- _WORK ITEM_: Print the line containing "Viewport: 275px width, 220px height." and all lines after it to the end of the records below, exactly as written. No pictures.

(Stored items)
——

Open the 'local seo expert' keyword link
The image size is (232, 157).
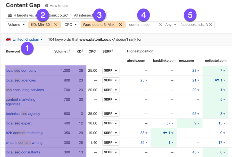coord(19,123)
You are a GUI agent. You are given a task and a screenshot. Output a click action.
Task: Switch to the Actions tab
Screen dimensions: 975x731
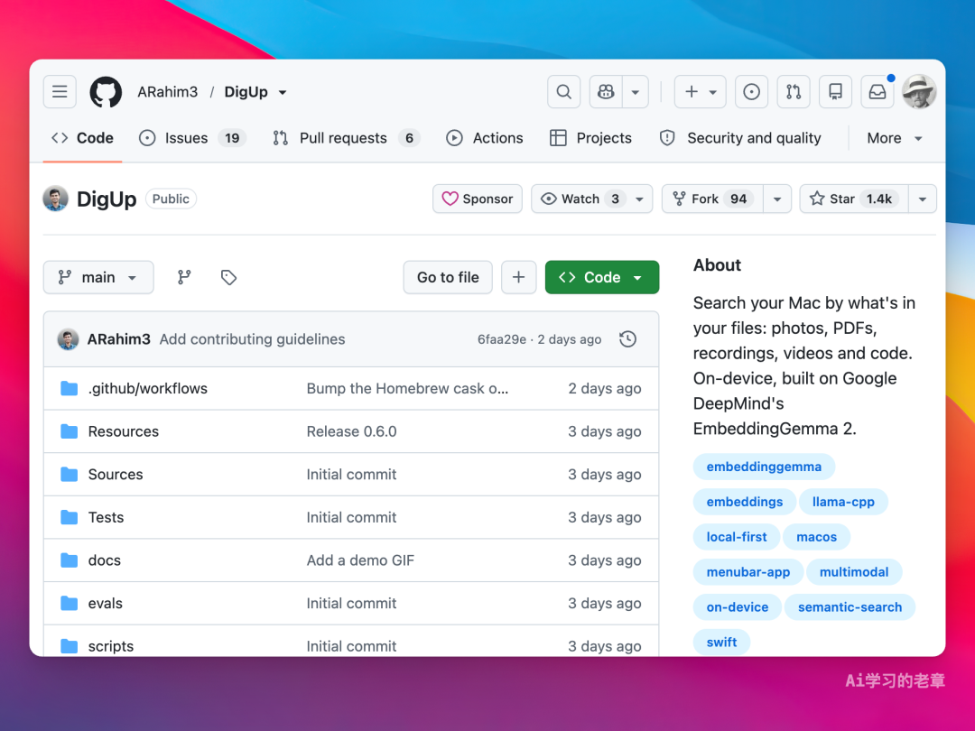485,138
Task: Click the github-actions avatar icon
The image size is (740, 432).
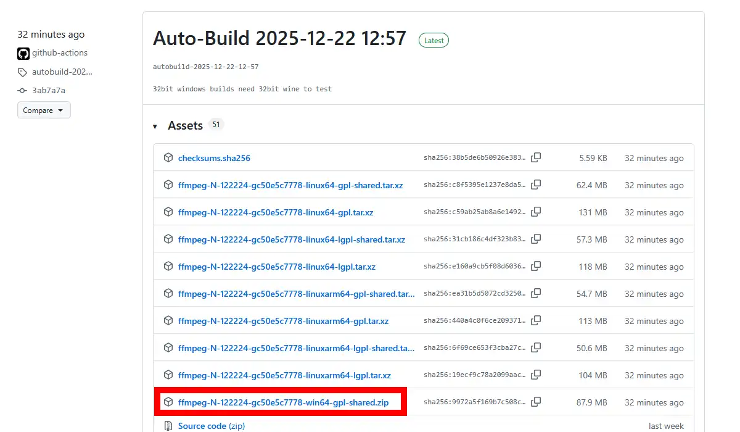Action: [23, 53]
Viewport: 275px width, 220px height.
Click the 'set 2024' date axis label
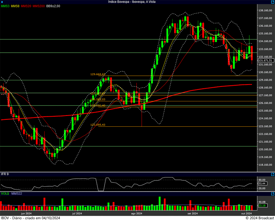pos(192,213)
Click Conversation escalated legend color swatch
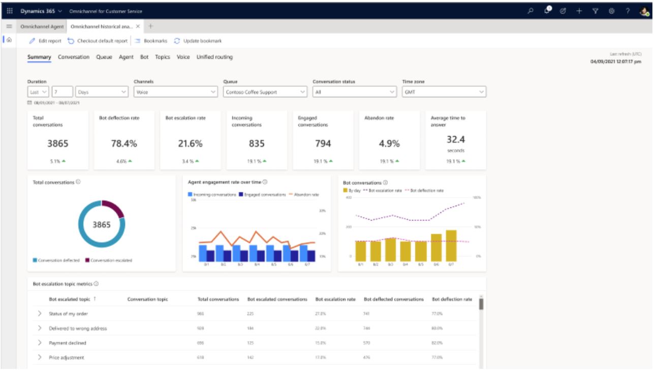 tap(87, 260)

——

- _OUTPUT BELOW_:
Viewport: 275px width, 220px height.
Click the 'set 2024' date axis label
pos(192,213)
Click Conversation escalated legend color swatch
 tap(87, 260)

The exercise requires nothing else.